The Order began in the Holy Land, running a hospital for Muslims, Christians and Jews in Jerusalem, so it is a very important and natural place for the Order to have a presence. The sovereignty and neutrality of the Order allows it to play a unique role in the humanitarian assistance it offers in the region.

As well as the emergency humanitarian work that Malteser International runs in Iraq and Syria, the Order has a strong and influential presence in Lebanon, where the Association provides medical care through clinics and outreach programmes, centres for the elderly in rural areas, emergency care for the many Syrian refugees, as well as international camps for disabled guests in Chabrouh throughout the year. Finally, of course, many members visit the Holy Land on pilgrimage. It’s a very fitting place for the Order have a strong presence, caring for everyone, regardless of faith and race, as it always has.

Tell us a bit about the Order’s works in Palestine

Holy Family Hospital, the Order’s maternity hospital in Bethlehem, is a flagship work of the Order that belongs to all members of the Order worldwide.

In the North West of Palestine, the Order’s Dignity Loans Programme helps marginalised communities by providing loans to individuals to start micro-enterprises, from a shepherd, to a hair salon or bee-keeper.  We provide financial seed investment, as well as business expertise to help them grow and become successful, creating jobs, increasing family income and serving the community.

What has been your most inspiring moment throughout your time in the Order so far?

We have been planning to renovate Holy Family Hospital for almost five years. The hospital serves so many people and the facilities desperately need improving to be able to continue providing medical care at the highest level. Despite 408 babies being born each month, work commenced this January and seeing the impact of all that careful planning come to fruition is inspiring.

What advice would you give to young members and volunteers wanting to get involved with the Order on an international level?
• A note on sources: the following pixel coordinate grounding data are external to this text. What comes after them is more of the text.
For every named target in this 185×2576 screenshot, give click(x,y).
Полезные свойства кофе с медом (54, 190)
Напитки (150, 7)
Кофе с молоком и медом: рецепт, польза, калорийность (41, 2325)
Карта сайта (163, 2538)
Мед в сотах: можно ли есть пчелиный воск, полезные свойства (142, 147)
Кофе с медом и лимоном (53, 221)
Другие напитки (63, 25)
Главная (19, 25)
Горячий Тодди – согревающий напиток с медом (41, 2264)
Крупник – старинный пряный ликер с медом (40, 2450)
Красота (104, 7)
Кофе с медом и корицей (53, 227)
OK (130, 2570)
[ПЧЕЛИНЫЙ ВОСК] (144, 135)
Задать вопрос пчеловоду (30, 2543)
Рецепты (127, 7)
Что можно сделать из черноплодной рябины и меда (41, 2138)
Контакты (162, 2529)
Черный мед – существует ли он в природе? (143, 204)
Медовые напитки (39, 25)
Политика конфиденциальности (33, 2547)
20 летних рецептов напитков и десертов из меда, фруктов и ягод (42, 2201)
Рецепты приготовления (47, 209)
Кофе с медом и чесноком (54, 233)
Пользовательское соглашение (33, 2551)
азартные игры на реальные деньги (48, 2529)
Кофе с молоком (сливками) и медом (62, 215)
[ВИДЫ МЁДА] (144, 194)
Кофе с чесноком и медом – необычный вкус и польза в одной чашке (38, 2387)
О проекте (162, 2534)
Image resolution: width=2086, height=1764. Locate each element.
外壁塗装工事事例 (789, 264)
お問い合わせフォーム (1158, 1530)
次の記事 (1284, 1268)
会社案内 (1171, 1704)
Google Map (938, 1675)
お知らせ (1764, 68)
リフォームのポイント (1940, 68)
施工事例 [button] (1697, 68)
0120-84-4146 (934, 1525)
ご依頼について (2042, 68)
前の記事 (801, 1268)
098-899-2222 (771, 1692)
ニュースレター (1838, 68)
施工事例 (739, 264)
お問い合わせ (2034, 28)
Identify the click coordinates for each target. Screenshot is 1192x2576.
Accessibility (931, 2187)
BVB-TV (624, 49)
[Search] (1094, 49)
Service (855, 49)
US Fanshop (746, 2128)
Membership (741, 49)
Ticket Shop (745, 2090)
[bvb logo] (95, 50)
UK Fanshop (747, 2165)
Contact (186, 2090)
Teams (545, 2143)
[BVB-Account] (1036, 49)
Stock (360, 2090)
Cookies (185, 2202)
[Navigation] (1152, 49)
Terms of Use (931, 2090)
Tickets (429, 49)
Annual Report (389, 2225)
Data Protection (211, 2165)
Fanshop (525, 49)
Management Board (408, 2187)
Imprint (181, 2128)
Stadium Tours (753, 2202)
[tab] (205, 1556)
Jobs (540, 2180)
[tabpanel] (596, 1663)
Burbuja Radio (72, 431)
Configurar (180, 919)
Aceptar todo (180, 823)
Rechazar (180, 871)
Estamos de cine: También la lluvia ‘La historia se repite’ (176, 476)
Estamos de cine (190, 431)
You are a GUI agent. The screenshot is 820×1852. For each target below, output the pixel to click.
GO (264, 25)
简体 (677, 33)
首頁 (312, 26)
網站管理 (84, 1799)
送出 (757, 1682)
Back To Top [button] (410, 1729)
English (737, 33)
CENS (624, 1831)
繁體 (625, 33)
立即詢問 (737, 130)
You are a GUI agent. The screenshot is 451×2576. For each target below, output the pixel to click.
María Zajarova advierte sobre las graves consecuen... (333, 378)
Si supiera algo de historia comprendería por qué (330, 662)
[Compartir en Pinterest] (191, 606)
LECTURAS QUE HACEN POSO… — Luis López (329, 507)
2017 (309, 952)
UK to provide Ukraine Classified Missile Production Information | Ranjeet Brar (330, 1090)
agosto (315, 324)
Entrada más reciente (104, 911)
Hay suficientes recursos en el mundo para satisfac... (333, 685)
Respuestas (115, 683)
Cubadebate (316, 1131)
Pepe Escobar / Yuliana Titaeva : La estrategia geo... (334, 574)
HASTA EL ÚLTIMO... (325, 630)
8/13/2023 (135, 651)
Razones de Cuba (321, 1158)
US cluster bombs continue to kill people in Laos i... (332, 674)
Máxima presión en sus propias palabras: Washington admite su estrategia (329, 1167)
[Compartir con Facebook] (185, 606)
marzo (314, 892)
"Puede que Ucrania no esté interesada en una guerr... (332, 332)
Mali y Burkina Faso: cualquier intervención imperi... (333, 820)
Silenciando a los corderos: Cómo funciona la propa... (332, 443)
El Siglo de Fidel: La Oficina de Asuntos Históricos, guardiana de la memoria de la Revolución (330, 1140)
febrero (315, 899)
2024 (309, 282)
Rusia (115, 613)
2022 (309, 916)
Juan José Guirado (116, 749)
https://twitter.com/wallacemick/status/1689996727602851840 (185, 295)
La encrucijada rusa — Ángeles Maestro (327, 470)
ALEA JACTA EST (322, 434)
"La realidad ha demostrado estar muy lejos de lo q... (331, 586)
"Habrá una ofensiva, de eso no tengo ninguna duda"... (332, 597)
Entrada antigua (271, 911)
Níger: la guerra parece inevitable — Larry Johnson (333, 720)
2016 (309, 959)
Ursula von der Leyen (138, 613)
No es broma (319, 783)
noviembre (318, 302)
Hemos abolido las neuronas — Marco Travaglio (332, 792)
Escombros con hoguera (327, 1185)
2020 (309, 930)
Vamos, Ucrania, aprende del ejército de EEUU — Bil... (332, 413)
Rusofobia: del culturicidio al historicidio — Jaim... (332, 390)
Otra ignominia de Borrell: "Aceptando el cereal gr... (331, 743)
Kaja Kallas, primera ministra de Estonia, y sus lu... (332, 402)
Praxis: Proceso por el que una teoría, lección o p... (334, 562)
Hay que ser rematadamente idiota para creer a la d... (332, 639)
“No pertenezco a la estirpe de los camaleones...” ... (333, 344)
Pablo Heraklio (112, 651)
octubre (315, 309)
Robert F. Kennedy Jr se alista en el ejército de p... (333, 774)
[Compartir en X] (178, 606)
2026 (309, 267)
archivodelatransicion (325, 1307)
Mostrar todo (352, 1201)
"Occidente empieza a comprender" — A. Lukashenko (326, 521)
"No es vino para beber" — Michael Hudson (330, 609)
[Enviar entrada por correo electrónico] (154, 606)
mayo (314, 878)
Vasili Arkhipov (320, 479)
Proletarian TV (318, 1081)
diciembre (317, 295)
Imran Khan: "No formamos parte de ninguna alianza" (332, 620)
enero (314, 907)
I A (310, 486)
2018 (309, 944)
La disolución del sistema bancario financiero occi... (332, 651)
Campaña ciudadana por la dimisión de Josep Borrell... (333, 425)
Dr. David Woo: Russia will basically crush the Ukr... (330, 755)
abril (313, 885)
Joining international works is a wonderful way to understand the true nature of the Order. I would highly recommend young people join their country’s pilgrimage to Lourdes in May, the Caravan Project in Lebanon, the International Summer Camps in Europe, or the national summer camps run by many national associations to experience the hands-on work of the Order worldwide, crossing cultural and language barriers.


The Fund would like to thank H.E. Michele Bowe for her time talking to us, and for her insights into her many and varied roles across the Order.